===== ENTRIES SUPPLIED =====

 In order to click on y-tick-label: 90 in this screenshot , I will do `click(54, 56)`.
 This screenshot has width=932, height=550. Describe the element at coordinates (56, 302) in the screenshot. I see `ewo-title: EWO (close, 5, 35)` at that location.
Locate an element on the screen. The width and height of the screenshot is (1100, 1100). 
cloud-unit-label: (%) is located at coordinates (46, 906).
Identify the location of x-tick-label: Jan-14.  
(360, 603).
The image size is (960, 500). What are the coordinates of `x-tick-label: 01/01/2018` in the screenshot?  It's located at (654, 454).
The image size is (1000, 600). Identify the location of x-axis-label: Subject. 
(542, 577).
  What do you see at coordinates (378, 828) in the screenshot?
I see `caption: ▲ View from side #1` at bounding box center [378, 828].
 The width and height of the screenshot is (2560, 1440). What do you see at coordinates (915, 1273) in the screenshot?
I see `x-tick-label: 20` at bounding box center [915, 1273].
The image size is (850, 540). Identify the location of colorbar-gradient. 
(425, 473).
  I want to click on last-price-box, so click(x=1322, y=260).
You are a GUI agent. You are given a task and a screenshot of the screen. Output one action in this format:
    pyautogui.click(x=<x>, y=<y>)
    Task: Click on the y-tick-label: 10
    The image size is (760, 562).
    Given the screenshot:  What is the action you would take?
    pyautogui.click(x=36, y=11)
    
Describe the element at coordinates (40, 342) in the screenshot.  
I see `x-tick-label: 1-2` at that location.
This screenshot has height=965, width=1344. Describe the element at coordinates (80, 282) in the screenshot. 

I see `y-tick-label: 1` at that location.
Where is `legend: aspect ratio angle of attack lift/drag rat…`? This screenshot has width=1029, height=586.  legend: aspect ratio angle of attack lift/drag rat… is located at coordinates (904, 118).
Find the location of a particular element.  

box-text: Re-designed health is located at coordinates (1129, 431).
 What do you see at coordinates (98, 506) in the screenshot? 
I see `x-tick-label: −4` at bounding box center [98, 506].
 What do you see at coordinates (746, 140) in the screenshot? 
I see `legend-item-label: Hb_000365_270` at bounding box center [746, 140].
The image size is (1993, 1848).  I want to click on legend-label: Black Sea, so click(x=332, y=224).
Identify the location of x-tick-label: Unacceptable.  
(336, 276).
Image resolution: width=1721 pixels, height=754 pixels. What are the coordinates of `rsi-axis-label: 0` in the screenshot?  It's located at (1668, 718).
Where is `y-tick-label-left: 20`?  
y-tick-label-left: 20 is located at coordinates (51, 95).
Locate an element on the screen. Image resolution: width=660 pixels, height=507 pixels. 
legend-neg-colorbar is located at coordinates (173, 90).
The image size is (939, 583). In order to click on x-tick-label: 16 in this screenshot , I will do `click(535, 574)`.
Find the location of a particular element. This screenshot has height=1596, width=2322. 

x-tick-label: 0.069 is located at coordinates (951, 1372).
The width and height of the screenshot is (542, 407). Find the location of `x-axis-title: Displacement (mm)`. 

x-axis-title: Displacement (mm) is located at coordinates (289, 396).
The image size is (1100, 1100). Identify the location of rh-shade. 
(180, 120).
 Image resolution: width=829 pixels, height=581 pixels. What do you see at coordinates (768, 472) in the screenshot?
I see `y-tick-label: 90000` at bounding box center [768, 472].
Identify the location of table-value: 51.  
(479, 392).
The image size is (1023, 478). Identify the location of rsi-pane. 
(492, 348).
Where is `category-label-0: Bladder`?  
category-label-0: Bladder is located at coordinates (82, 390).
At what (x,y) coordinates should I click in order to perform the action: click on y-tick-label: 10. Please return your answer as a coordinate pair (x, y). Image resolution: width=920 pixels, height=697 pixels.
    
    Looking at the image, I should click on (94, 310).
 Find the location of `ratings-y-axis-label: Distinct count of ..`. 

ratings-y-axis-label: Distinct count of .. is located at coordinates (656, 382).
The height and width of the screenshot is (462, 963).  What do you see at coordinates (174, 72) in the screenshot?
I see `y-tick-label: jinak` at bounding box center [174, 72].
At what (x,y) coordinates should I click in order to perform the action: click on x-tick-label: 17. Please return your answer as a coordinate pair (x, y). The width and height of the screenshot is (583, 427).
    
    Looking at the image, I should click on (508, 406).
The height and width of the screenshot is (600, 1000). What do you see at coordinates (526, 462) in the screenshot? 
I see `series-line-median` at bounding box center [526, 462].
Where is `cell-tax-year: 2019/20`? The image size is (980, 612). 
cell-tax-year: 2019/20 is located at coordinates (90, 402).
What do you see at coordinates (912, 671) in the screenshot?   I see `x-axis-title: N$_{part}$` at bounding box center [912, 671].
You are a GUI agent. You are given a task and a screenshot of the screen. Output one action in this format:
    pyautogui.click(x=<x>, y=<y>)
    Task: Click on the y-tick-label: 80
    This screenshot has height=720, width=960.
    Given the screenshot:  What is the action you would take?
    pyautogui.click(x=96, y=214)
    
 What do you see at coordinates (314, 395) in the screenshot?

=====

*TASK PROMPT*
Copy out every line above that contains the word "will".

*OUTPUT*
 In order to click on y-tick-label: 90 in this screenshot , I will do `click(54, 56)`.
The image size is (939, 583). In order to click on x-tick-label: 16 in this screenshot , I will do `click(535, 574)`.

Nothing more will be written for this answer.